So I'm brewing up a quart of worm poop tea and I'm going to use it to water my new seedlings.  I'm a little late getting things started this year, so hopefully the compost tea will help speed up my plants!!!  We also brought home some worms and now have a bin in the basement where we regularlly feed them our scraps.  We can feed them just about anything that I would normally throw out.  Some items they said you should keep off the worms' menu are citrus skins, onion skins, dairy products, meat and fats.  But can include coffee filters, newsprint, paper towel and toilet rolls, corrugated cardboard, clothes dryer fluff and even vacuum cleaner bags.  They do state that these rather dry items should be soaked before adding to the bin.  So at this point, I don't know if we will build up the worms and start to gather our own poop to put into tea bags, or if we'll just use the poo to add to our own garden.  At the very least, it's given us a new topic of conversation, I'm not using the garbage disposal very much, and we're increasing our worm population that we can add to the garden if we don't choose to continue with the vermicomposting.
If you're interested in more information about worm castings as fertilizer, or if you'd like to buy some worm poop, just stop by to see me!!!  Or if you've had any experience with worms and their poop, please leave me a comment!  I've changed the settings and you no longer have to be registered to leave a comment.


  1. Great post, Joyce! If we could all take the time to let Mother Nature work her magic, the earth would be in a lot better shape Do you know if there is a ratio of paper to food products that is recommended?

  2. I don't know about a ratio, Lisa. But I would just say keep it as organic as possible. Newsprint, cardboard and other papers are fine, but just don't go too heavy on color prints (unless they say soy ink) and avoid slick prints. But worms really like to eat cardboard. I've even layered cardboard down in a spot that I wanted to start a new herb bed. It smothers the grass and other weeds and attracts the earthworms. (someone told me they love the glue in corrugated do they know?)

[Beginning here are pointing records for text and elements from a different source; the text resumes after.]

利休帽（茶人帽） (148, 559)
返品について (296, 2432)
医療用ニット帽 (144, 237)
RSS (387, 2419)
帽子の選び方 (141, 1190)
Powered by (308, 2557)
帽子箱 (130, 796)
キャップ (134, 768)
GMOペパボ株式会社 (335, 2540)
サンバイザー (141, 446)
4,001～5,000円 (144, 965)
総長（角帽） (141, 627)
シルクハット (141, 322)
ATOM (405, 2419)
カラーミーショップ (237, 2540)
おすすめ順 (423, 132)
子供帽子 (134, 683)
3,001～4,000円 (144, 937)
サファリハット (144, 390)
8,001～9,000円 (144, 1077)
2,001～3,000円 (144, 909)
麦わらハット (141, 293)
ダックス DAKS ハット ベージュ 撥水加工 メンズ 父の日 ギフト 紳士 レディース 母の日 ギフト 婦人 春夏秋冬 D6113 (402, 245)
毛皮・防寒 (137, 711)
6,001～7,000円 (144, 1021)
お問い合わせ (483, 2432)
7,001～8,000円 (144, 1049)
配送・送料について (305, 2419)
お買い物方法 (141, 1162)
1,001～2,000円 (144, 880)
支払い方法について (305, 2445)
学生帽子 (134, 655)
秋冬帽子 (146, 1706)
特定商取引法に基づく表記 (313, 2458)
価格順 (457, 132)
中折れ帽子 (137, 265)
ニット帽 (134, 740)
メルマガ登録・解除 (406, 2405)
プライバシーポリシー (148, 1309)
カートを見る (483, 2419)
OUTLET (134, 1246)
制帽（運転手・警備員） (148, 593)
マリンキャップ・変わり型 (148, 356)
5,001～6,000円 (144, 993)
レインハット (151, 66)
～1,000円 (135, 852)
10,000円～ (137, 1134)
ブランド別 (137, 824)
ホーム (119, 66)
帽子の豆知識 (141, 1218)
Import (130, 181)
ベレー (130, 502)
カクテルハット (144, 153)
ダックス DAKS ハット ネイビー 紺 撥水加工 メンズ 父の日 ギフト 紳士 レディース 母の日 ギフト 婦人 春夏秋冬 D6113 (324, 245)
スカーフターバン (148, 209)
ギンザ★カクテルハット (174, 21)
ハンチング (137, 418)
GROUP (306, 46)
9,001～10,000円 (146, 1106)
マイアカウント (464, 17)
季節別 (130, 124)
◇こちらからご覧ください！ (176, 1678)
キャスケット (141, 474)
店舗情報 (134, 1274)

  3. Hi, Joyce, from Carnation, Washington!
    As I was peeling taters for potato soup, and peeling all of the green off, I wondered if those green peelings would be OK to feed to my worms.
    What do you think?
    Thanks for your informative website.
    Pam B.

    1. Sure, it will be okay to put the green peelings in with the worms. Many things that play havoc with our systems have no effect on worms.
      Thanks for your interest. I hope to have some new posts soon.